‘We vaped tar to get high’

Towards a smoke-free future: Students at a boys’ school in PJ taking part in the HEBAT project aimed at raising their awareness of the ill effects of smoking and vaping.

“WHENEVER I want to quit vaping, my heart always tells me not to stop.”

That was the confession of a 15-year-old student who, together with his Form Three friend, had undergone a counselling session with Universiti Malaya Nicotine Addiction Research Group (NARCC) deputy coordinator Assoc Prof Dr Nur Amani @ Natasha Ahmad Tajuddin (pic).

According to Dr Nur Amani, who is a family medicine specialist, the boys said they would pick up pieces of tar from the roadside, crush it and add it to the ejuice before vaping.

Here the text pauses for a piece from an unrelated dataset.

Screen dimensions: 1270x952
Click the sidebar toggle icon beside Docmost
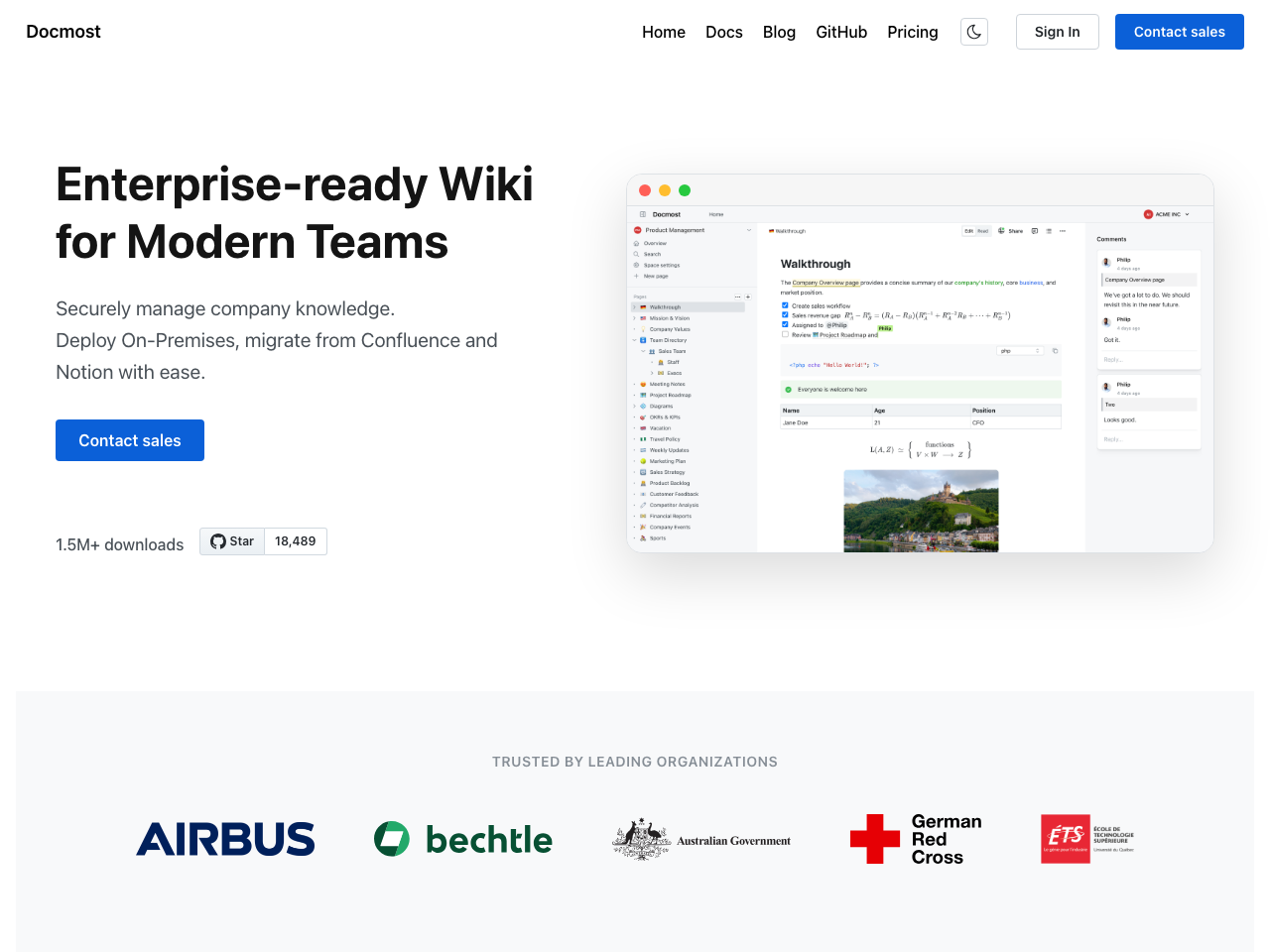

“These students say they like it because they get a ‘high’ that is akin to feeling drunk,” she said, adding that the counselling session, where the students were taught how to deal with the urge to vape, was part of the varsity’s HEBAT (Henti, Elak & Basmi Asap Tembakau) project conducted at a boys’ school in Petaling Jaya on Feb 9.

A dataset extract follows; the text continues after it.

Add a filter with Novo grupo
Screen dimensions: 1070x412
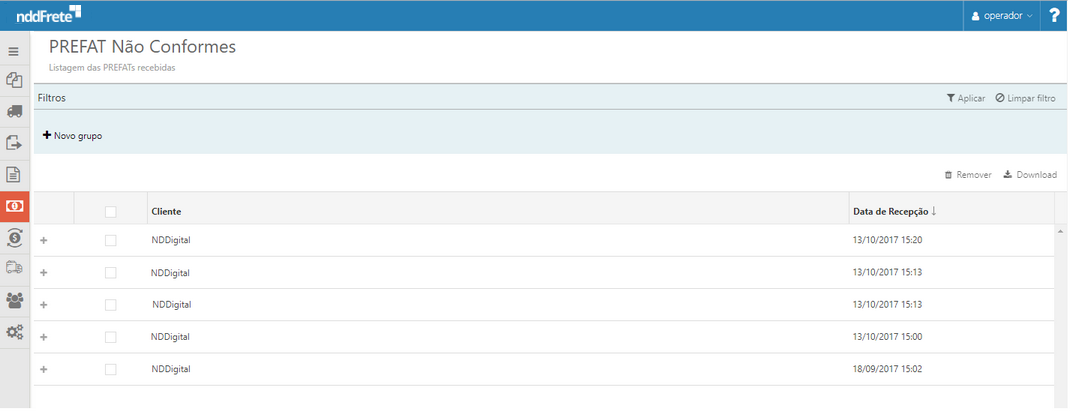72,135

A total of 150 Forms One to Three students participated in the half-day event, which was part of a final year project by the varsity’s medical students.

“We found out through the students themselves that they are all currently smoking, or have tried cigarettes or vape products.

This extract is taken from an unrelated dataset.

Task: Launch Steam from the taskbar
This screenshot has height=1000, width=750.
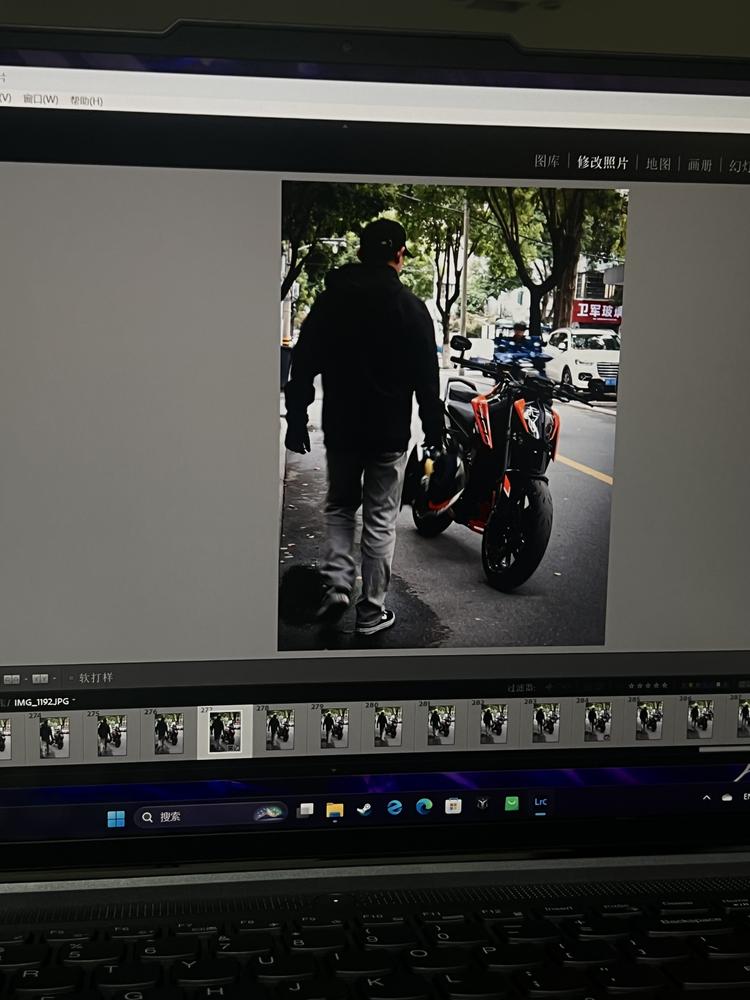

“This is alarming and it makes it even more urgent that the Generational End Game (GEG) plan under the Control of Tobacco Product and Smoking Bill is passed soon,” said Dr Nur Amani.

HEBAT was among several activities carried out as part of the cohort’s community-oriented primary care (COPC) curriculum to produce well-rounded doctors for the future.

In line with the government’s GEG campaign, HEBAT aimed to create awareness among the younger generation of the dangers and detrimental effects of cigarettes and ecigarettes, which are growing increasingly popular among adolescents and young adults.

Last year, the Health and Education Ministries launched the GEG, which is focused on transforming Malaysia into a smoke-free country by 2040.

The main initiative of this campaign is to support the proposed Bill to ban the possession, use and sale of cigarettes and vape products for those born after 2007.

“As aspiring doctors, we believe we play a crucial role in helping realise the country’s aspiration for a smoke-free generation.

“Before our team of 37 medical students headed to the secondary school in PJ, we participated in the ‘Training of Trainers for GEG’ workshop which was organised by the NARCC.

“The workshop was held to equip us with skills and knowledge to engage with adolescents, and to educate them on the harmful effects of smoking and where to get help if they are addicted to nicotine.

“We hope that they will spread the message and educate their peers, thus raising awareness of the ill effects of smoking and vaping,” said HEBAT chief coordinator Roovam Balasubramaniam.

The HEBAT programme included a talk entitled “Smoking is Not Cool”, an exhibition, quizzes, games and activity booths designed to raise awareness among students on the differences between conventional cigarettes, ecigarettes and vape products, as well as the methods to combat smoking addiction.